The Huffington Post and numerous other news sites report that public health care spending is on track to exceed private insurance spending (on health care) next year.
Here in Washington, several news outlets reported on a cease and desist order issued by our office against an auto service contract company. Here's a link to one of the stories, this one in the Puget Sound Business Journal.
ABC News says that some fire departments are billing homeowners for the cost of putting out fires. Among the reported justifications: "Hey, don't worry, it's going to go to insurance."
The LA Times covers a controversial decision by Oklahoma State University to take out $10 million life insurance policies on 27 donors, naming the school as beneficiary. Name of program: the "Gift of a Lifetime."

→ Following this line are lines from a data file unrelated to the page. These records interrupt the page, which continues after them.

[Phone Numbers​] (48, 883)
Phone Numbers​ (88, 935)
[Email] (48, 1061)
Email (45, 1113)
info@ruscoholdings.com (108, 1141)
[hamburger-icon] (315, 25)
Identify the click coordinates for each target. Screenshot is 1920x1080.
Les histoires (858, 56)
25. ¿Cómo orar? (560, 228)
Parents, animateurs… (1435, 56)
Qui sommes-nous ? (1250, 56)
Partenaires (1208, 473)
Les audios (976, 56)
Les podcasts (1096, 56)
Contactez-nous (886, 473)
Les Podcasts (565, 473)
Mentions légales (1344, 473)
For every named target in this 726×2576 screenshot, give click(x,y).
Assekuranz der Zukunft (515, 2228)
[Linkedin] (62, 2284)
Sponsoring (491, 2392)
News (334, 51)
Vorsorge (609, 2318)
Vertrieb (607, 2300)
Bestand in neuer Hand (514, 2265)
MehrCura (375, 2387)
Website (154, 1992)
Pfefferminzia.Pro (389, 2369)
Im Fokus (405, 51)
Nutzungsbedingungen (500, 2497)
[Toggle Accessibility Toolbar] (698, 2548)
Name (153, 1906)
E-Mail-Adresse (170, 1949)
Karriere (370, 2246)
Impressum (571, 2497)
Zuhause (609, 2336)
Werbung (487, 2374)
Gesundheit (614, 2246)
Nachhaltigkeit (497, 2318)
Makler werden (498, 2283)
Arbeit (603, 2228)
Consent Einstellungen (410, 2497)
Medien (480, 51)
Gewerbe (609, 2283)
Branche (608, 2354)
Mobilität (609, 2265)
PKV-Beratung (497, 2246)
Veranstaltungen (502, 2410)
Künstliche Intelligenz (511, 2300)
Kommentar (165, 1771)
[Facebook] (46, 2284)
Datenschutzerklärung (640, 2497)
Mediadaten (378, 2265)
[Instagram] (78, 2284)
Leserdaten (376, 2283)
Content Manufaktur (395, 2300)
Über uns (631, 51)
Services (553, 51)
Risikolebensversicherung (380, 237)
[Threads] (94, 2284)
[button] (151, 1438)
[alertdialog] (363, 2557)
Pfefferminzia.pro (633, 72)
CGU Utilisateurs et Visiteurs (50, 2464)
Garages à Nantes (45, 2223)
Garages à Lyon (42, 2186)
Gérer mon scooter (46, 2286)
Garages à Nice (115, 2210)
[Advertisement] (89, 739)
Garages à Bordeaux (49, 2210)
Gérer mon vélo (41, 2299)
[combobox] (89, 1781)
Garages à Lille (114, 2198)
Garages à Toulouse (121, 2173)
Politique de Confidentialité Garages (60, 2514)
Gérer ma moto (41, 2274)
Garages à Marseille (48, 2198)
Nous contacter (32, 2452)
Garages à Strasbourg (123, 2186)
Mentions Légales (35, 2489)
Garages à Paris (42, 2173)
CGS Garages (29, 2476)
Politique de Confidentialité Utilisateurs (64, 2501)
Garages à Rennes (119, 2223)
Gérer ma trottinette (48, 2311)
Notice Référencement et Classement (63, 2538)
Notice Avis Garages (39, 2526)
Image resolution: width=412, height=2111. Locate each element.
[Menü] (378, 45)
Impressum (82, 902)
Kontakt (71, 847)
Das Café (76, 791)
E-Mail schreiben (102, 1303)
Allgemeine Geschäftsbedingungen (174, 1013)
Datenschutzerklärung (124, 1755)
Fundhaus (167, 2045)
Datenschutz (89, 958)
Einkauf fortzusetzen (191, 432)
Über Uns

The Wall Street Journal reports that Metlife shares dropped on worries over potential AIG aquisition, and that Hanover Insurance's profit was up 68 percent on investment gains.
Also in the Journal: A leading anti-insurance-fraud group says that "questionable" claims rose 14 percent last year.
Marketingprofs.com says that online searches for life insurance are up 15 percent.
Lastly, the Bizarre Insurance Story of the Day: police in Darwin, Australia have nabbed a man who allegedly bombed an insurance office. He's a 45-year-old man who apparently goes by the name "Bird."